在医疗纠纷处理过程中,患方为转移举证责任的负担,往往以医方存在伪造、篡改病历资料等情形为由否定病历资料作为客观证据的证明能力,从而通过让医方陷入无法证明其医疗行为是否符合诊疗规范、法律法规的不利境地。
一、病历资料存在的问题表现方面
在实践中,病历资料存在的问题大都表现在以下三种情形:
(一)病历资料书写不规范;如日期记录明显错误,病程录中对患者的检验报告分析数值摘录错误,门诊病历缺少主诉、体格检查等等。
(二)病历资料记录不符合客观事实;如院外专家会诊手术,手术记录手术者中没有该专家的名字,患者已经死亡而病历医嘱开具出院等。
(三)病历资料被篡改、伪造;即医务人员故意隐瞒事实真相,对病历作伪。
对于前两种情形,可以认定为病历瑕疵,医疗机构极其医务人员不具有主观恶意性,对医疗争议的事实认定一般不会造成影响,病历资料具有证明能力,可以作为证据使用。
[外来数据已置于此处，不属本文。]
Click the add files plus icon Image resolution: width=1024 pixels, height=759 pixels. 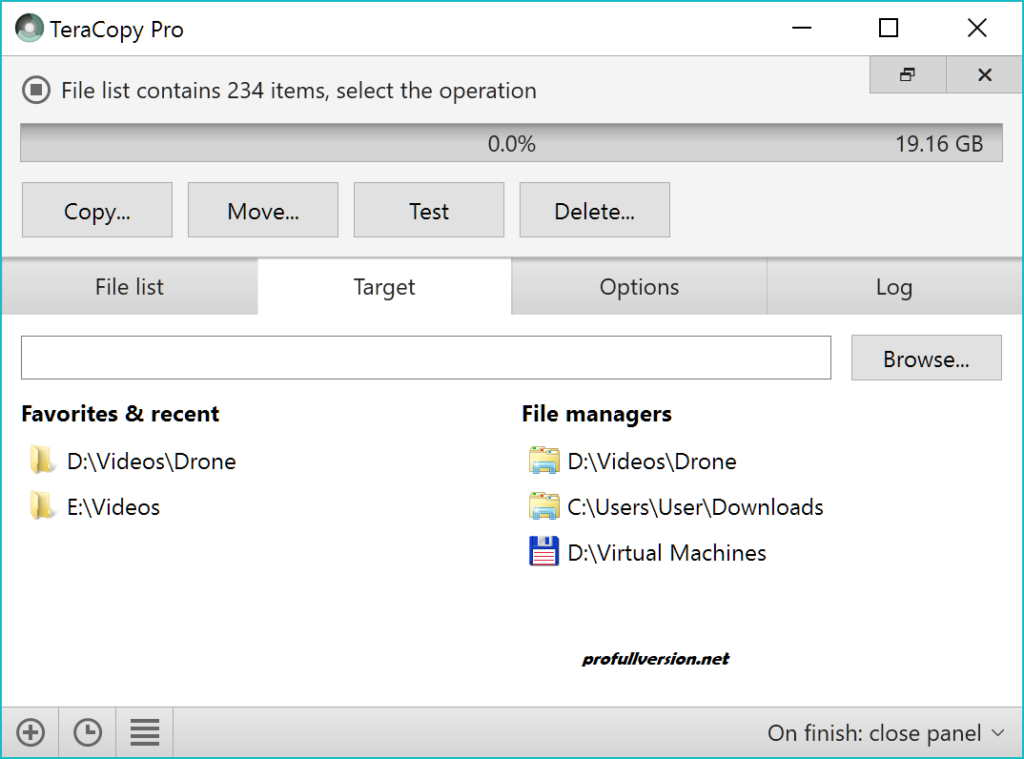pyautogui.click(x=30, y=732)
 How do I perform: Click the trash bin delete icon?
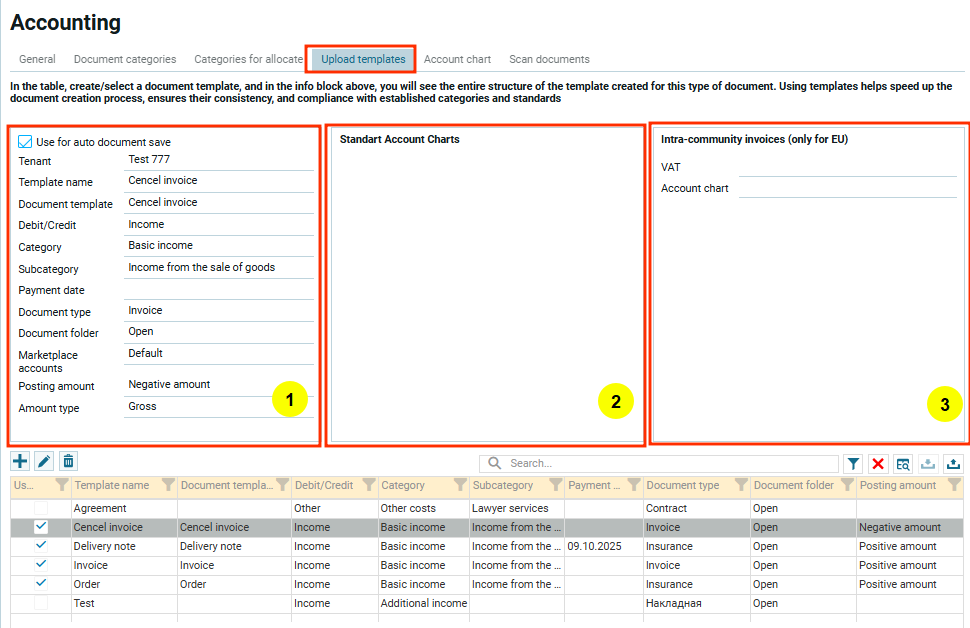pos(68,461)
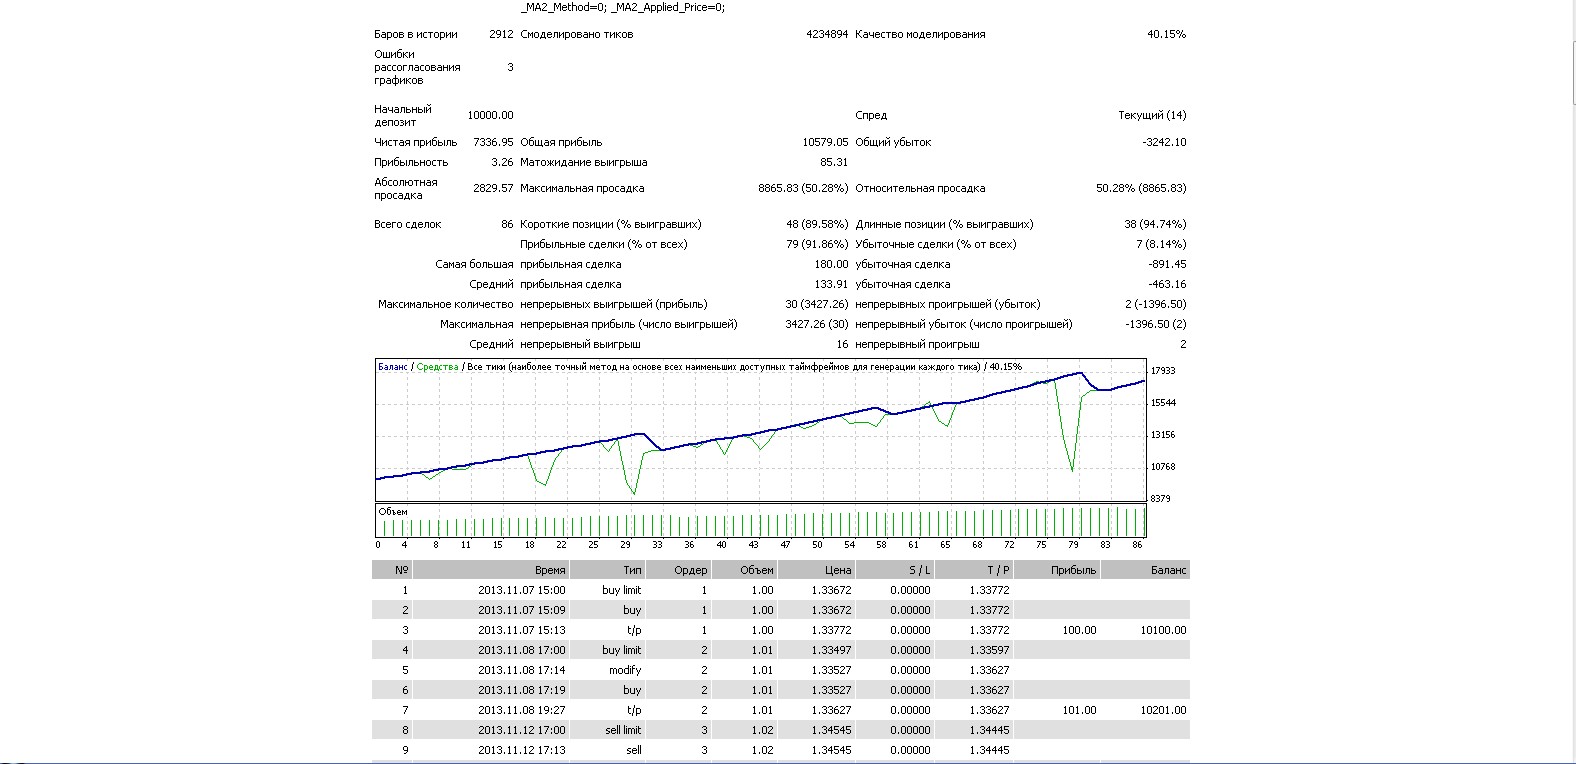Click "Средства" in the chart legend
Viewport: 1576px width, 764px height.
click(437, 367)
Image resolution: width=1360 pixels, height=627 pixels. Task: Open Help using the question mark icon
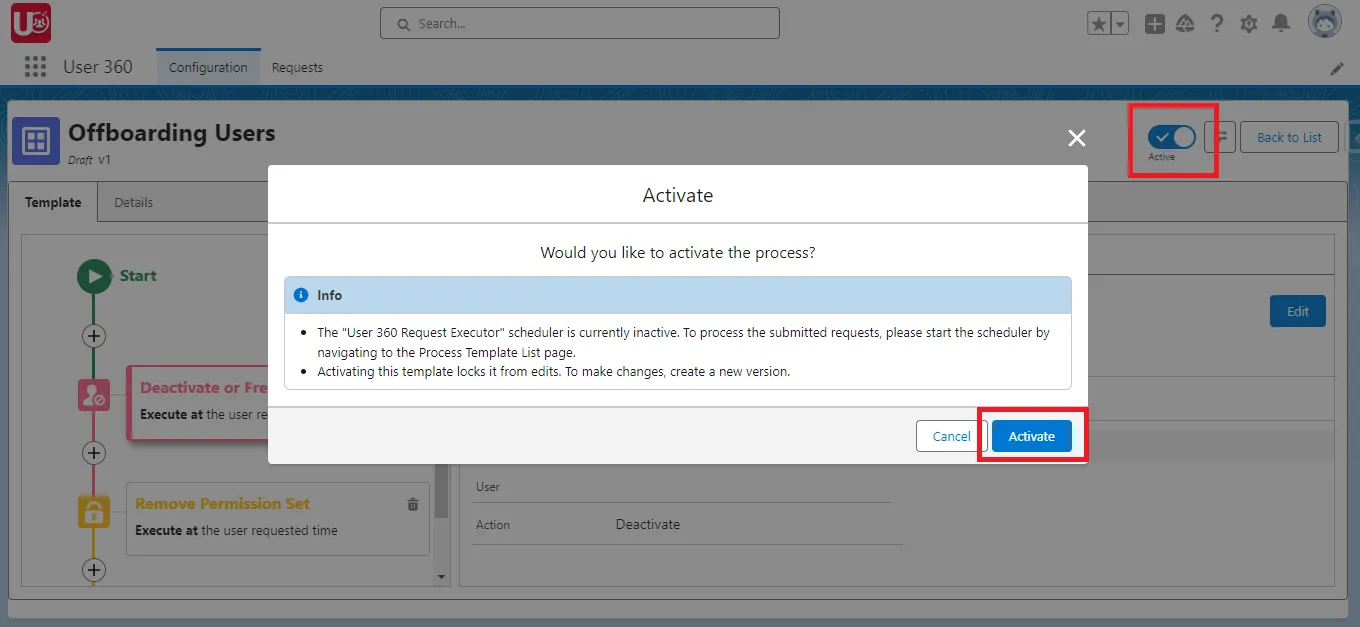[x=1217, y=22]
对于第三种情形,医疗机构及其医务人员具有主观恶意性,因篡改、伪造病历的,如果患者有损害,根据《侵权责任法》的规定,推定医疗机构具有过错,医疗机构应对其医疗行为不存在过错承担举证责任。此种情况下,医疗机构一般申请司法鉴定,而病历资料不真实导致不能查清医疗事实经过的,因不具有真实性不能作为证据使用,因此医疗机构常常陷入举证不能的败诉境地。
二、病历资料的篡改、伪造是否还能作为证据使用
对于篡改、伪造的病历资料是否具有证明能力, 一般有两种观点,一种观点认为,病历资料只要有存在篡改、伪造的的情形,整个病历资料就失去客观真实性,就应否定整个病历资料的证明能力,因而不能作为证据使用;另一种观点认为,病历资料包括诸多内容,对不真实的部分,应视情况具体分析,只有达到导致医疗争议事实无法查清的标准才能认定病历资料不具有证明能力。
笔者同意第二种观点,因为病历资料包括诸多内容,如出院记录、住院志、医嘱单、检验报告、手术及麻醉记录、病理资料、护理记录、手术同意书、麻醉同意书、医疗费用等。对只有手术同意书、麻醉同意书、医疗费用等篡改、伪造的,只能认定医方告知不到位,而不能否定医疗过程中医疗措施诸如诊断、治疗的真实性,因此病历资料除医方告知缺陷外仍然具有证明能力。而病程记录、护理记录、医嘱单、化验单等被篡改、伪造的,会导致诊疗的客观事实无法查清,此种情况下,病历资料不具有证明能力,不能作为证据使用。